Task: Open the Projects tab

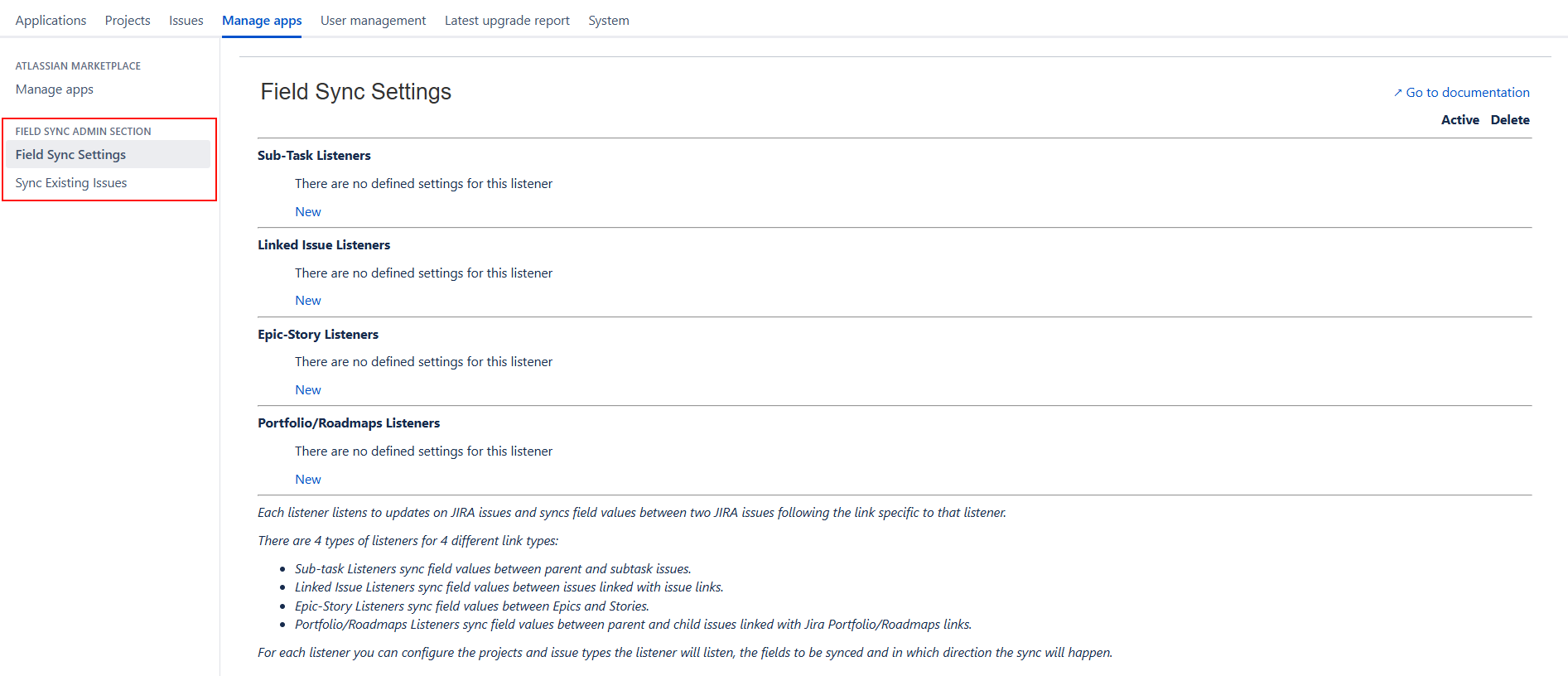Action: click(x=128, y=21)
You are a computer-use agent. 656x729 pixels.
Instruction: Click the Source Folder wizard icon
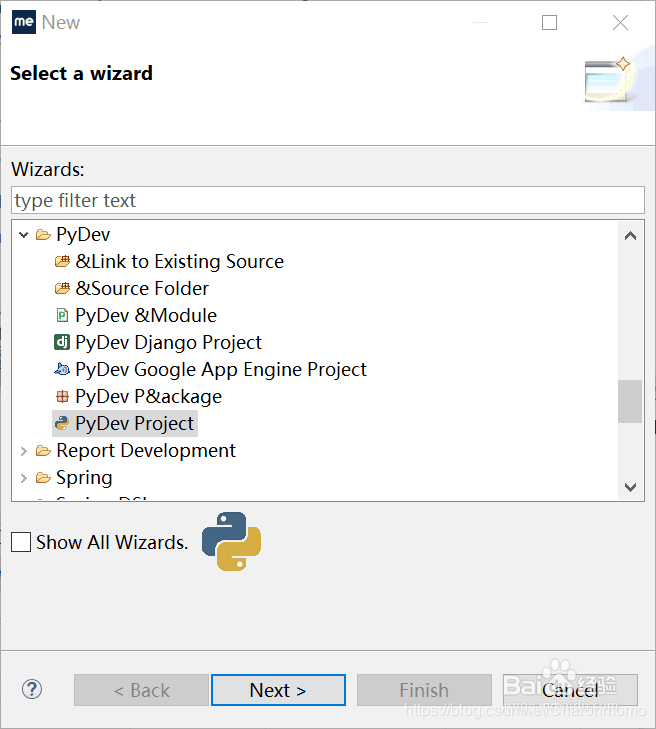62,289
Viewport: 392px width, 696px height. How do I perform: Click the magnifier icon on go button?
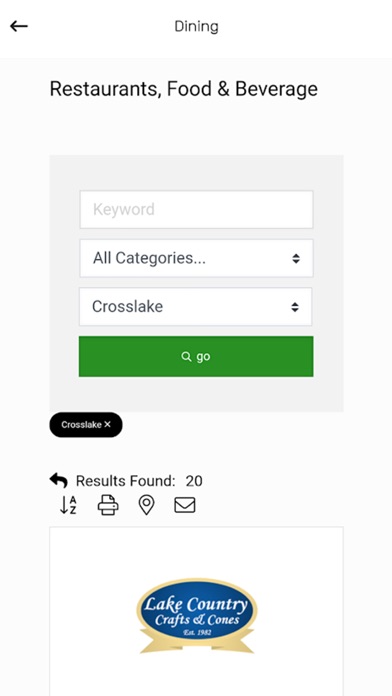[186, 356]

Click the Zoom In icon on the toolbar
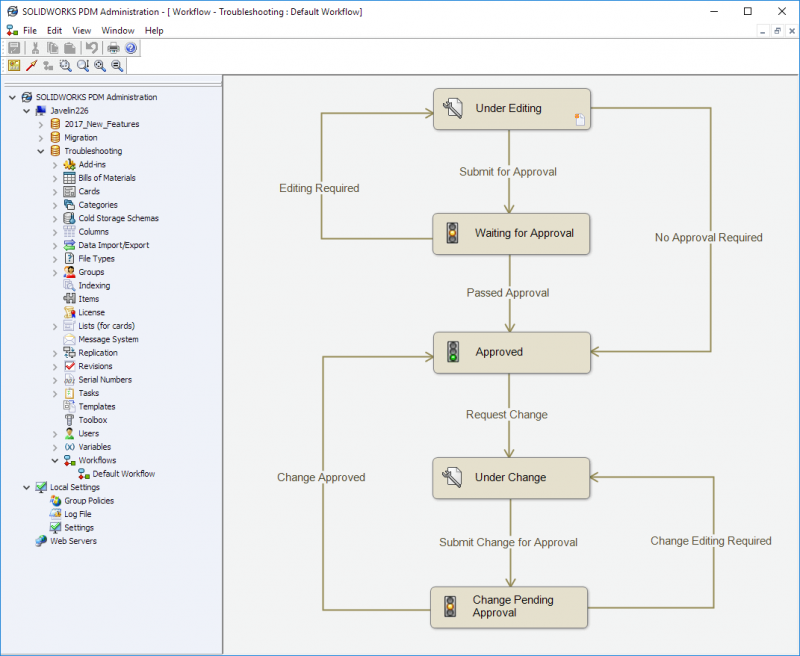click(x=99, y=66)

WHAT YOU HAVE TO DO:
Pick out each line in the rows above that contains the word "icon" and copy it.

EXPECTED ANSWER:
Instruction: Click the Source Folder wizard icon
Viewport: 392px width, 696px height. How do I perform: Click the magnifier icon on go button?
Click the Zoom In icon on the toolbar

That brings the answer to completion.